We’re each distinctive inside and out with individual circumstances, and with our own way of perceiving both ourselves and those circumstances. Yet we’re all told to be introspective despite those differences, and to do it in order to see for ourselves how to serve G-d in light of how good He’s been to us. So, how do we manage to do that?

As Ibn Pakudah puts it, it comes to this: since “we’re all obliged to serve G-d according to our perceptions and according to the favors He’s done for us alone” (as we said), it follows that each one of us should “ponder what his obligations are to G­-d” in his own way, “be as exacting in that as p then “do as much as he possibly can” to follow through on his realizations.

That’s to say that we’re each to sit long and hard, and consider all the good we’ve been blessed with in our own lives that others don’t have (*aside* from all the good that every living being enjoys); and we’re to then thank G-d for it by serving Him — “reimbursing” Him, if you will — in kind. We’ll get into the details of that later on, but that’s it in sum.

But Ibn Pakudah adds one item at the end.
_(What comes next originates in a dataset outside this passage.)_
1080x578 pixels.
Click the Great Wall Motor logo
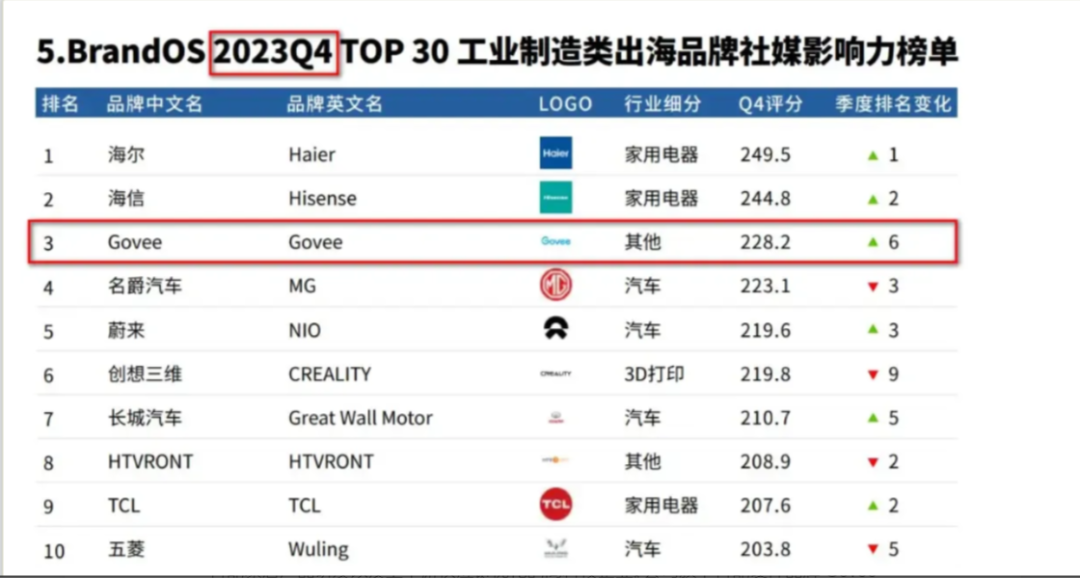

Each one of us is to do as much as he possibly can to repay G-d — “or to at least *long* to do as much”. What that means to say is that we’re to also come to know ourselves well enough in our ruminations to realize what we can and can’t do so as to aim for the appropriate mark, but to *want to reach higher yet* even when we know we won’t.

“Do that”, we’re told, “and G-d will judge you favorably” for having done what you could — just as long as you aspire to fulfill as many of your obligations to G-d as you can, and you “neither absolve yourself of them with excuses, belittle them, or neglect and ignore them.” For while knowing your limitations is invaluable, settling for them and never hoping to transcend them is inexcusable.